Scalable Parallel Graph Algorithms

Mostafa Patwary
Seminar

Graph algorithms have been playing a crucial role for solving problems in several domains including scientific computing, data mining, social networks, computational biology, and image decomposition. To deal with the emerging big data, it has been of significant importance to develop scalable parallel graph algorithms capable of utilizing the parallelism of todays multicore, many-core, and heterogeneous machines. In this talk, I will present the Union-Find (UF) algorithm, which is popularly known as one of the best ways to solve the minimum spanning tree (MST) problem. We performed a comprehensive study to compare all of the different versions of the UF algorithm and proposed the best way of implementing the UF algorithm in general and demonstrated that a somewhat forgotten simple algorithm is the fastest, in spite of the fact that its worst-case time complexity is inferior to that of the commonly accepted “best” algorithms. To solve the MST problem using big data, I will then briefly present scalable frameworks for the UF algorithm both on shared memory and distributed memory computers with reasonable speedup.
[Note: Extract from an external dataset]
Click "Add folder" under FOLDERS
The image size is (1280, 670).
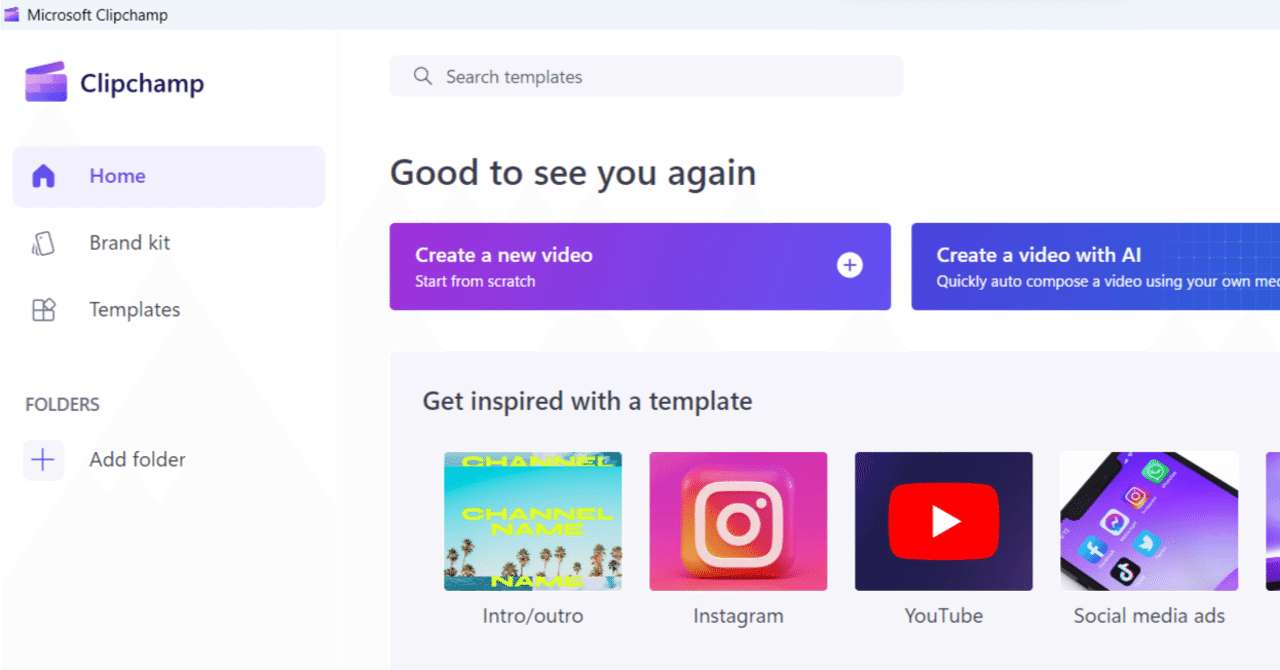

Later I will talk on a well-known density based clustering algorithm, named DBSCAN, capable of discovering arbitrary shaped clusters and eliminating noise data. DBSCAN has been popular in image processing for many scientific domains, such as astronomy, biology, and earth science. I will show how a graph algorithmic technique (the parallel UF algorithm) can be used to break the access sequentiality of DBSCAN. Using data sets from millennium simulation runs consisting of billions of stars and galaxies, I show that parallel DBSCAN significantly out-performs previous algorithms, achieving speedups up to 25.97 using 40 cores on shared memory architecture, and speedups up to 5,765 using 8,192 cores on distributed memory architecture.